### Exercise goal:
Your job is to set down the stretch of entries that opens with the line containing "This screenshot has width=489, height=344." and closes with the line containing "Screen dimensions: 1445x563". Keep both end lines, copy each exactly, and add nothing.

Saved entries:

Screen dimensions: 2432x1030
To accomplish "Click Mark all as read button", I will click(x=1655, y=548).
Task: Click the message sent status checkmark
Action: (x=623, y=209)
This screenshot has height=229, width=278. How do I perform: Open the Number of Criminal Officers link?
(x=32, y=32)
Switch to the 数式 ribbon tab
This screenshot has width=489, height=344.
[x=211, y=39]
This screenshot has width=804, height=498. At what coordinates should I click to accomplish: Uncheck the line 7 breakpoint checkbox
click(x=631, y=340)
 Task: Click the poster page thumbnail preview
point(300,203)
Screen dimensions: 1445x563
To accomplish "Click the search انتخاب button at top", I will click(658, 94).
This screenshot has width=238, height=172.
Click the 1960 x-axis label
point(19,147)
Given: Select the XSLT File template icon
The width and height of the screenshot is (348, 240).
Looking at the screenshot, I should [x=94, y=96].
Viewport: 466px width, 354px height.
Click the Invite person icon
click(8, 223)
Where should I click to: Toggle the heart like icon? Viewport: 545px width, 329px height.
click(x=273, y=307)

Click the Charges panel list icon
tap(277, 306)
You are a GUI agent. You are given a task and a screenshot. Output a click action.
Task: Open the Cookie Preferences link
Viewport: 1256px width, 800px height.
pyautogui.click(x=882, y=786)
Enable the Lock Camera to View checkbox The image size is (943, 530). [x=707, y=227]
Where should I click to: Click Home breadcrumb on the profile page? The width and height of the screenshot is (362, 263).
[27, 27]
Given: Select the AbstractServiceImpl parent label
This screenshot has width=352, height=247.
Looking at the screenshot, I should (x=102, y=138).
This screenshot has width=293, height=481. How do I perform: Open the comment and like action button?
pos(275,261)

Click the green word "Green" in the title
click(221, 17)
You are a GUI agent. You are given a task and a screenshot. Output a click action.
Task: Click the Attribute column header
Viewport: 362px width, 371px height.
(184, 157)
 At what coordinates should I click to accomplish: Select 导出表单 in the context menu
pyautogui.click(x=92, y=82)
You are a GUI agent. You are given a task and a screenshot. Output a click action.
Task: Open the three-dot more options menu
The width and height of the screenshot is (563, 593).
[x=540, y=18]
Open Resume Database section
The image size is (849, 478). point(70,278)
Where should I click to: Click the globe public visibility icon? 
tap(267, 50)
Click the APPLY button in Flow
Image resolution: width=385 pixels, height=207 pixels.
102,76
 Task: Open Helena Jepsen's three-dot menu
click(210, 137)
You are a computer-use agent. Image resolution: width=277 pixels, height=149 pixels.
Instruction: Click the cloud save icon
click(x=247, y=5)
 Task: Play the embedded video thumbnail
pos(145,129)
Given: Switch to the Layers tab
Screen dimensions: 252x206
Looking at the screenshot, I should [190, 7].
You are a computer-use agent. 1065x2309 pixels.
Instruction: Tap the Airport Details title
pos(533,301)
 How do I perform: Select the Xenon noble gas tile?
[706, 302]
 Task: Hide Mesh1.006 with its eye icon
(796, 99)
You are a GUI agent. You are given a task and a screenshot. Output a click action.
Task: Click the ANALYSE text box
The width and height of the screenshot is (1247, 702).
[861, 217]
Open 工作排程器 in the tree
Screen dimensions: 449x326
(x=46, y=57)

### Output for this exercise:
This screenshot has width=489, height=344.
[x=211, y=39]
This screenshot has width=804, height=498. At what coordinates should I click to accomplish: Uncheck the line 7 breakpoint checkbox
click(x=631, y=340)
 Task: Click the poster page thumbnail preview
point(300,203)
Screen dimensions: 1445x563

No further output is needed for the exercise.